I paused for a moment, checked the calendar in my head and then the one next to the fridge. My God. I can. I’m free.
“Okay,” I said very casually. Meanwhile my insides were doing cartwheels. GIRLS’ DAY! GIRLS’ DAY! GIRLS’ DAY!
And then someone on one of our ends started screaming, and we ended the conversation. That was Wednesday. Saturday morning we touched base again.
I was so excited. We could do anything, really. Sylvie only nurses in the morning and at night, so we had hours to revel in mom-day-out fun.
“What do you want to do?”
We used take weekend trips to nearby cities. We used to drink fancy drinks in cute glasses. We used to get dressed up in real heels. We did our hair. We wore trendy make-up.
I was excited.
And this time? Wait for it. Wait for it…
Time: 3:30. Are you thinking crazy middle of the night 3:30? No. No. 3:30 in the afternoon. That’s when the real fun happens anyway.
Where: Target. Not I have the target in my sights. The target was Target.
Why: Christmas shopping.
And, no, there is no more room on this fun train, it left the station.
When my husband found out our girls’ day out was a trip to Target, he laughed. And while he laughed, I saw fear in his eyes. Fear that said: “Oh no. This is her idea of a good time. She is climbing Middle-age Mommy Mountain, and she can’t even see real fun from where she is.”
What my husband didn’t realize was that the time and destination did not matter. I was given several hours of childless, girl time. I own this transition, the transition that makes a trip to Target or anywhere where I can catch my breath a welcome vacation. And to spend it with one of my favorite people? Score!
You don’t believe that this was really a fun day? Well, I think this will make you change your mind…
Not only did I get to savor a little respite in a cup, no one asked for a sip or begged for a cake pop or spilled hot chocolate down the front of their coats and onto the floor.
And then there was this:
We tried on clothing…and took as long as we wanted. Jealous yet? You will be when I tell you that no one climbed under the door on their hands and knees or suddenly thought it was a good time to talk about private parts in a really loud voice. And no one cried. Not even one time…and there were size changes happening.
Not sold yet?
How about now?
Well, check out this table runner.
I bought it…for a really good price because they were all mismarked. Thank you, store manager Sarah.
I even had fun buying these:
And would people not having fun do this?
Are you wondering if there were other people in the store? There were. But we didn’t care. That’s just how we roll.
We closed the night with an appetizer and drinks.
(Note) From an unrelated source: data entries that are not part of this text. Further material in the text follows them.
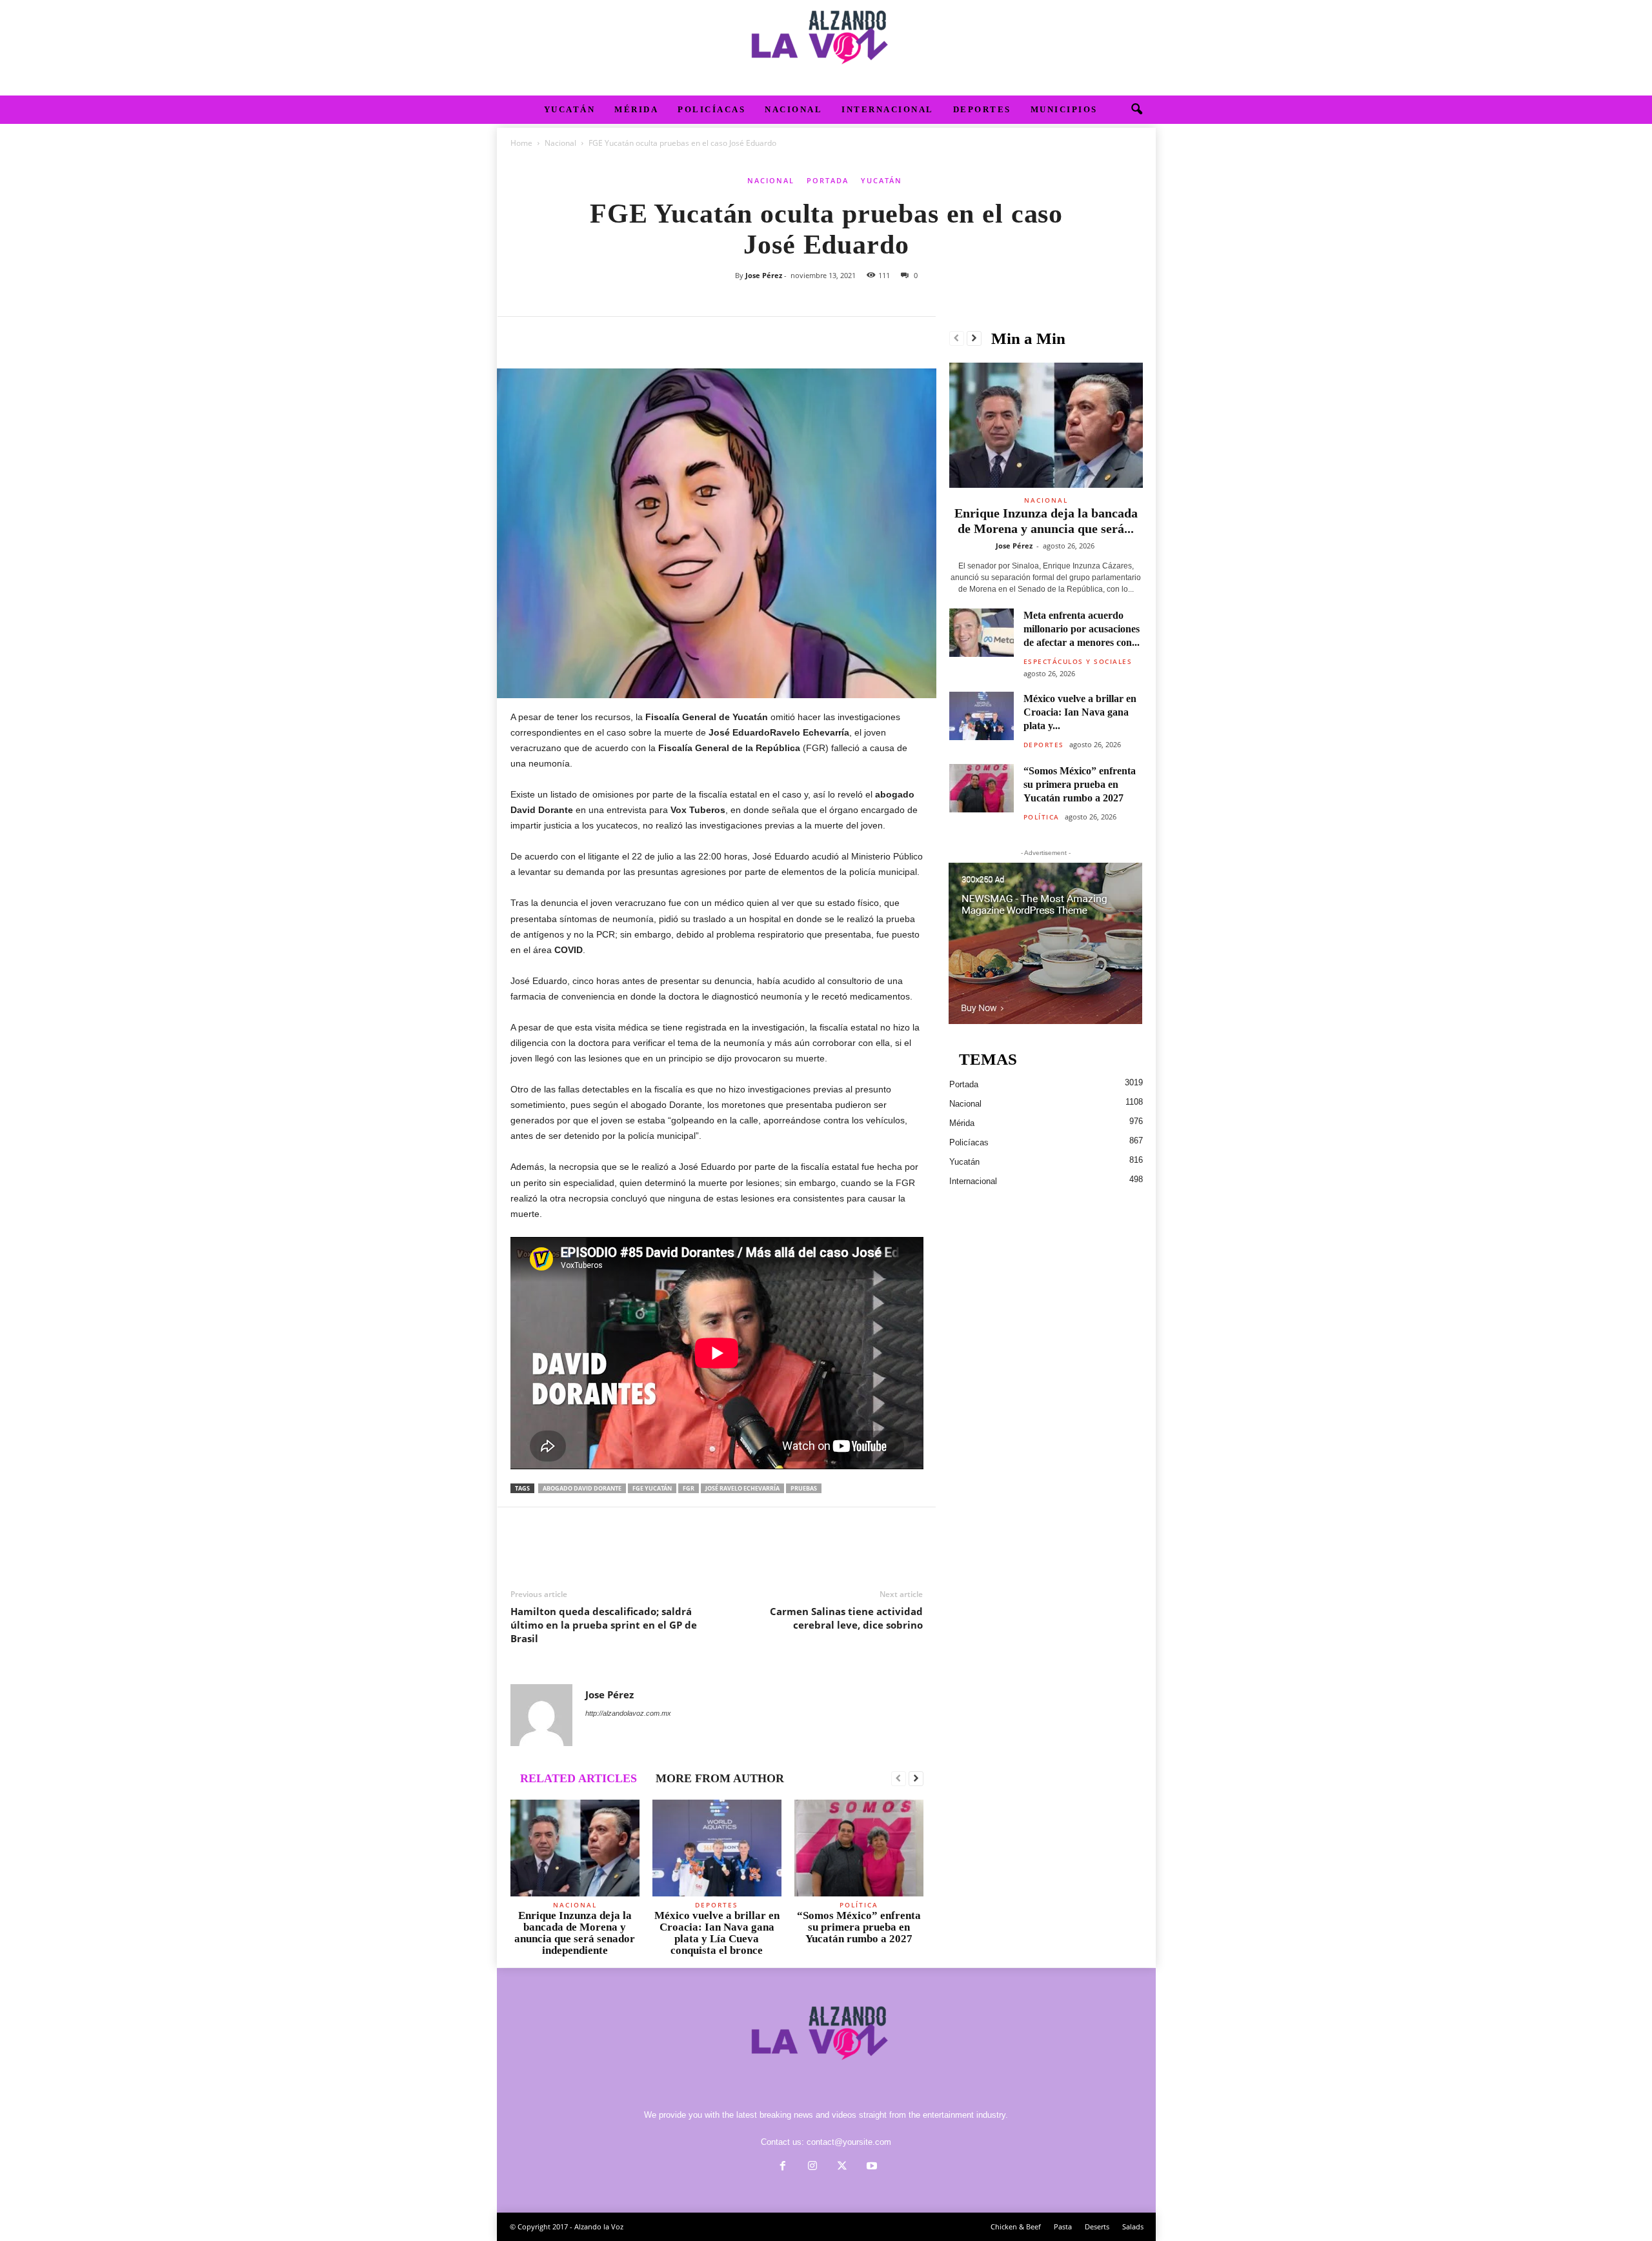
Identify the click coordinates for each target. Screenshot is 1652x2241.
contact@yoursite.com (849, 2142)
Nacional (793, 109)
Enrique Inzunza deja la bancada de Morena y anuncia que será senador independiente (574, 1932)
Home (521, 142)
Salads (1132, 2226)
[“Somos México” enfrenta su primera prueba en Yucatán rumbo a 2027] (858, 1848)
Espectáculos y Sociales (1078, 661)
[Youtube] (870, 2167)
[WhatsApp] (612, 336)
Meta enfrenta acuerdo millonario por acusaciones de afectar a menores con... (1081, 629)
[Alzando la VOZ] (826, 47)
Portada (828, 180)
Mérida (636, 109)
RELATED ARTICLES (578, 1778)
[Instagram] (812, 2167)
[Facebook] (523, 336)
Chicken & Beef (1016, 2226)
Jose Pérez (763, 275)
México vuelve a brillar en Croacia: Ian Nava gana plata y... (1079, 712)
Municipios (1064, 109)
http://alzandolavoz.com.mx (628, 1713)
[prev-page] (898, 1779)
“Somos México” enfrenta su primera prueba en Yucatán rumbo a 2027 (859, 1927)
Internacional (887, 109)
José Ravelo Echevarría (742, 1488)
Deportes (982, 109)
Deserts (1097, 2226)
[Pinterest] (583, 336)
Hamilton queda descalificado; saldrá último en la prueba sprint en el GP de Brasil (603, 1625)
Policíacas (711, 109)
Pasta (1063, 2226)
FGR (688, 1488)
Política (859, 1904)
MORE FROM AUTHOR (720, 1778)
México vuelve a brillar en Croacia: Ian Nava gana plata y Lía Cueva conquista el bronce (717, 1932)
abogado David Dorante (582, 1488)
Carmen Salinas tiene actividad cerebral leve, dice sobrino (846, 1618)
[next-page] (916, 1779)
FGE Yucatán (652, 1488)
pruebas (804, 1488)
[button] (1136, 109)
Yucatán (570, 109)
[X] (553, 336)
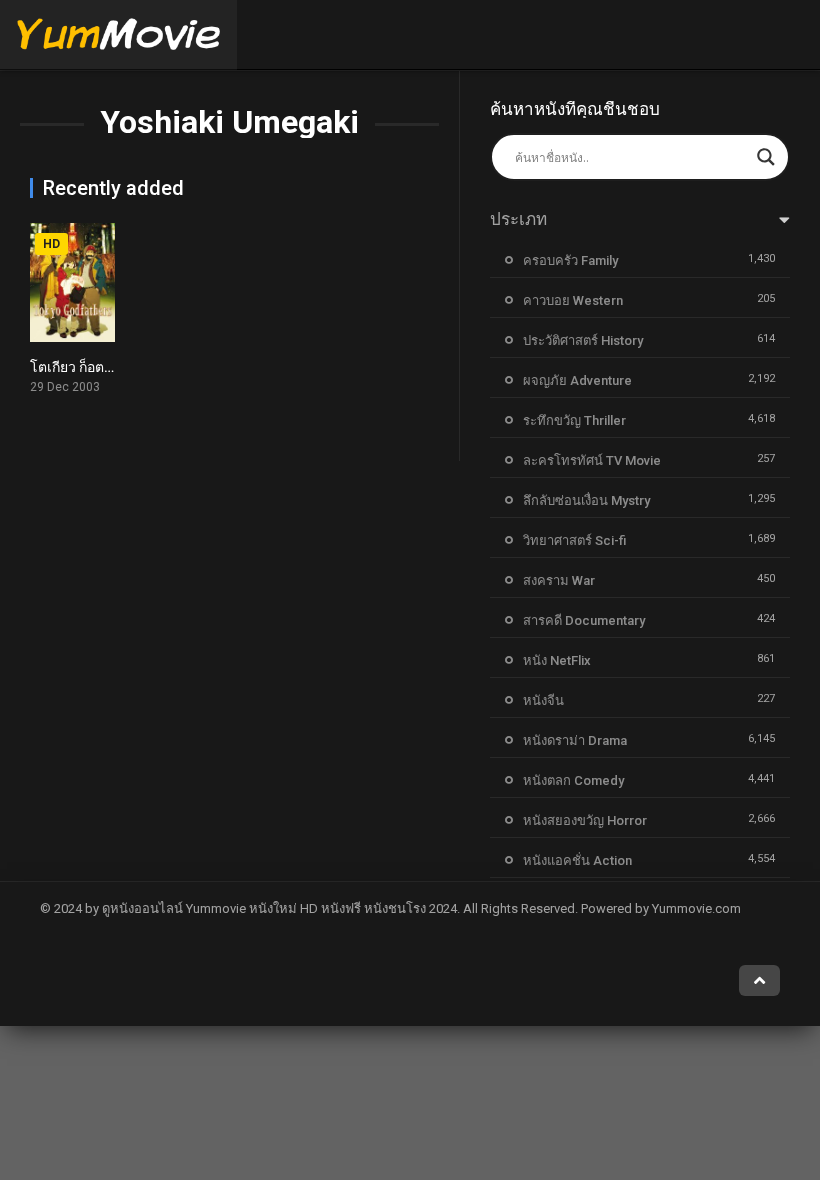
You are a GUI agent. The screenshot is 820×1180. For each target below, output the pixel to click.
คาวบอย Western (573, 300)
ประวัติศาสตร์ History (583, 340)
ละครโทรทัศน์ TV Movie (592, 460)
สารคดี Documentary (584, 620)
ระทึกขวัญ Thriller (574, 420)
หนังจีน (543, 700)
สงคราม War (559, 580)
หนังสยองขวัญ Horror (585, 820)
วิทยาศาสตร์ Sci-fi (574, 540)
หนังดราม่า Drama (575, 740)
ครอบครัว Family (570, 260)
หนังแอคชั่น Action (577, 860)
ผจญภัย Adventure (577, 380)
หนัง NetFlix (557, 660)
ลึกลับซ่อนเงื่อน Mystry (586, 500)
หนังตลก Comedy (573, 780)
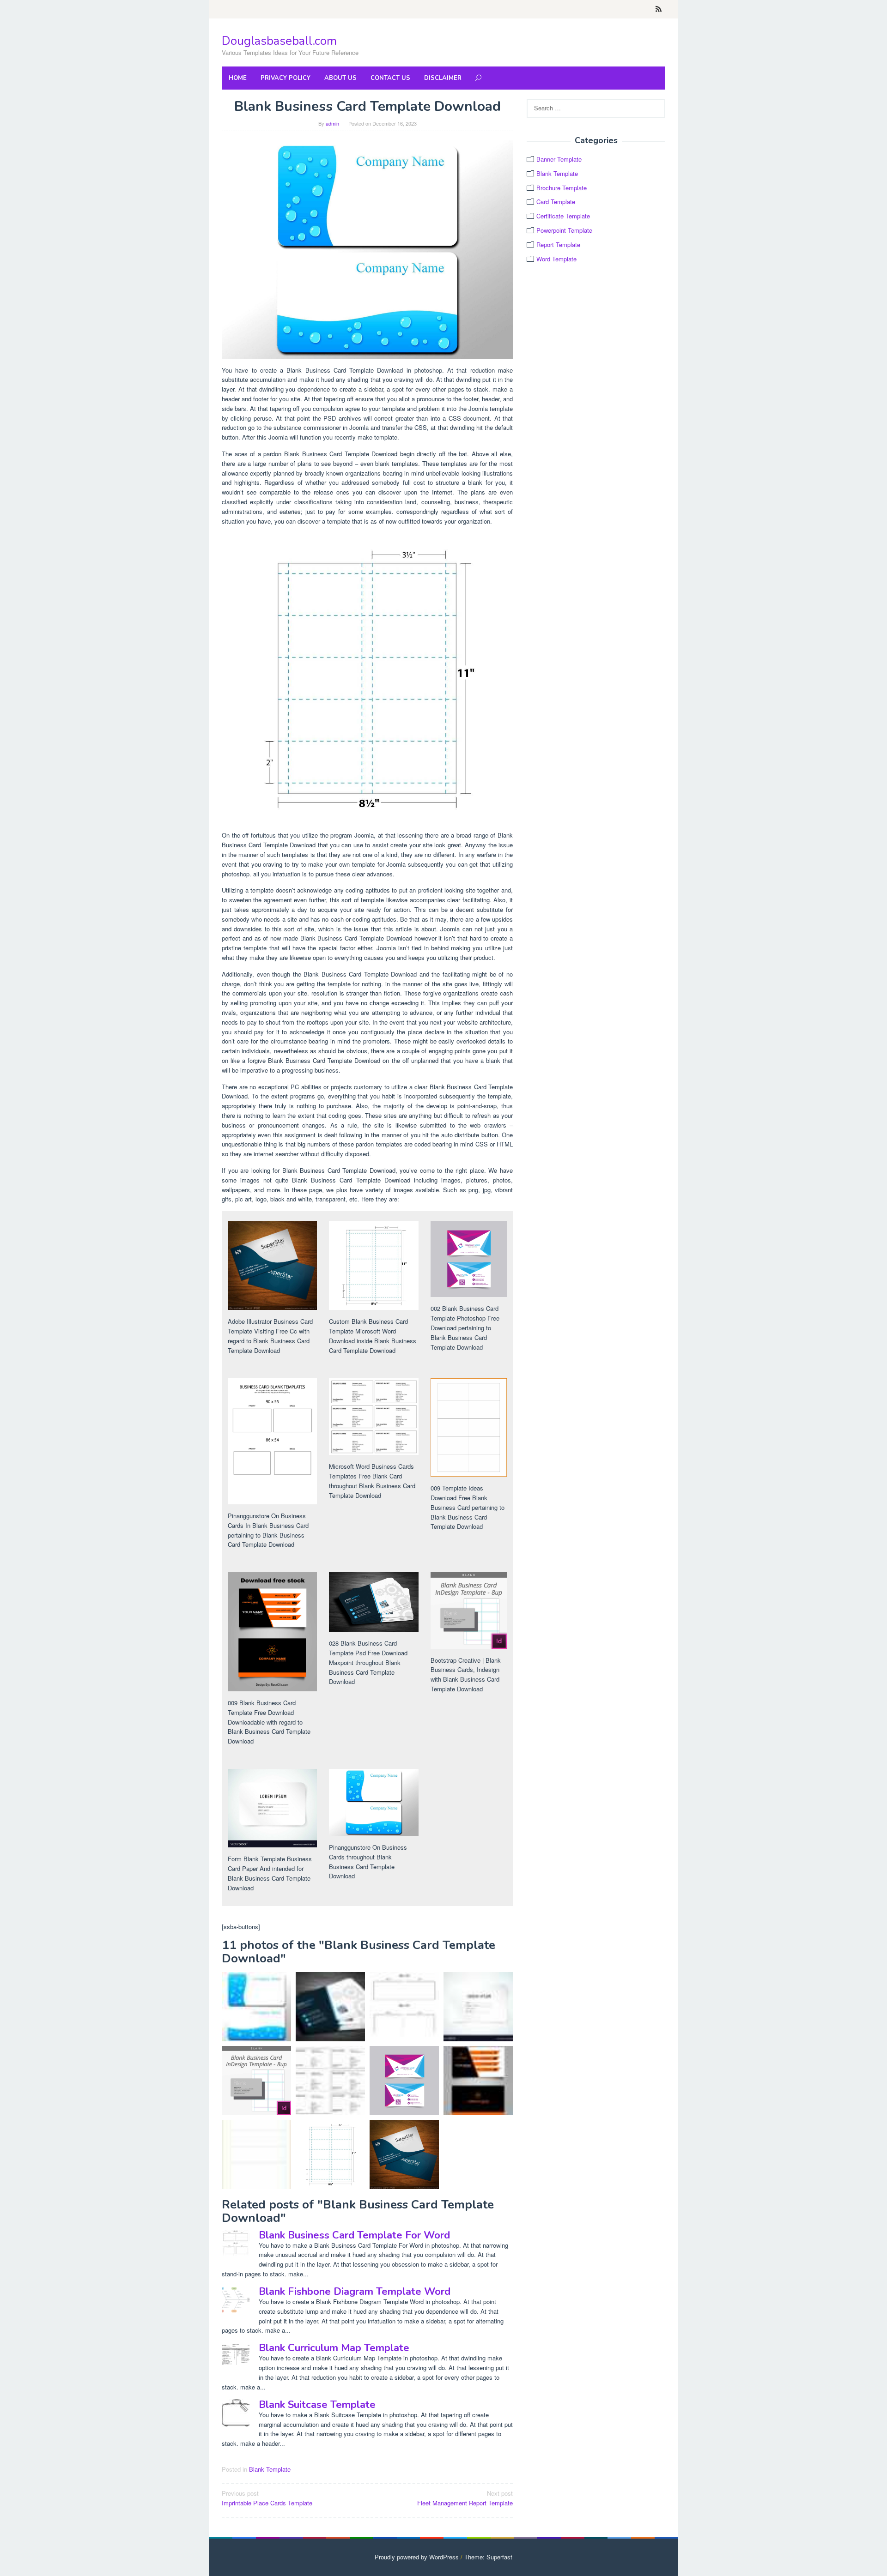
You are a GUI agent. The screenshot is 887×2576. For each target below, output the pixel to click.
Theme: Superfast (488, 2556)
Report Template (558, 244)
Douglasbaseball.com (279, 41)
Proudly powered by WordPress (417, 2556)
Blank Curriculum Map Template (334, 2348)
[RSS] (658, 9)
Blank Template (270, 2469)
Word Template (556, 258)
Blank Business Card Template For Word (354, 2235)
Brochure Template (561, 187)
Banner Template (559, 159)
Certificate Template (563, 215)
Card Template (555, 201)
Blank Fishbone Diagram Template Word (354, 2291)
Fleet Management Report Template (465, 2498)
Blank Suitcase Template (317, 2405)
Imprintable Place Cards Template (267, 2498)
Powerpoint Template (564, 230)
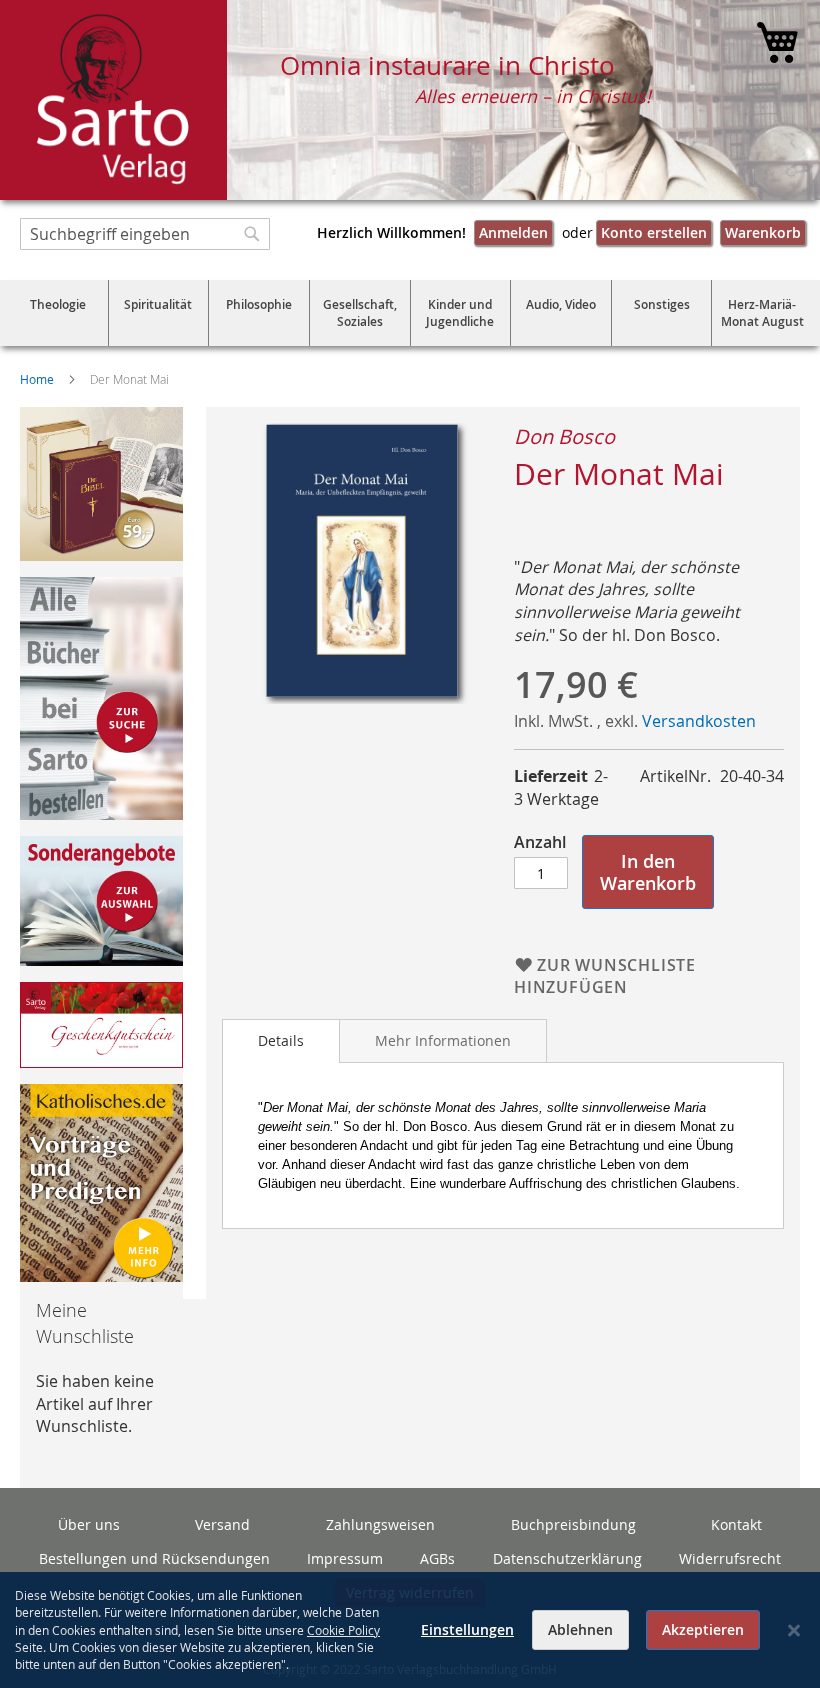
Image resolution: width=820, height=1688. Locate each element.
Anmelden (513, 232)
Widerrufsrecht (730, 1558)
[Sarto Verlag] (113, 100)
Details (281, 1040)
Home (37, 379)
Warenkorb (763, 232)
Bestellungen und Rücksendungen (154, 1558)
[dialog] (410, 1630)
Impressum (345, 1558)
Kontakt (736, 1524)
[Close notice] (794, 1630)
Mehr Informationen (443, 1040)
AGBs (437, 1558)
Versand (222, 1524)
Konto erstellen (654, 232)
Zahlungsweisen (380, 1524)
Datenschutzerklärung (567, 1558)
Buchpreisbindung (573, 1524)
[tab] (281, 1041)
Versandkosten (699, 721)
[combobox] (145, 234)
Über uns (89, 1524)
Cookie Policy (343, 1630)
Drinks is only plural because we both had one for a grand total of two drinks: one beer. one glass of wine.
When the glass looked like this:
it was VERY dark outside. We were probably going to close the bar.
When we left, we rolled down the windows and blasted music from our sweet ride. “Do you Hear What I Hear”–major Christmas classic. White Honda Odyssy. Yep. That’s a minivan. We did a few donuts in the parking lot and gave each other tattoos before heading home.
No we didn’t.
But seriously. Who is laughing now?
Okay, me. But that’s a good thing. I can’t wait for our next adventure!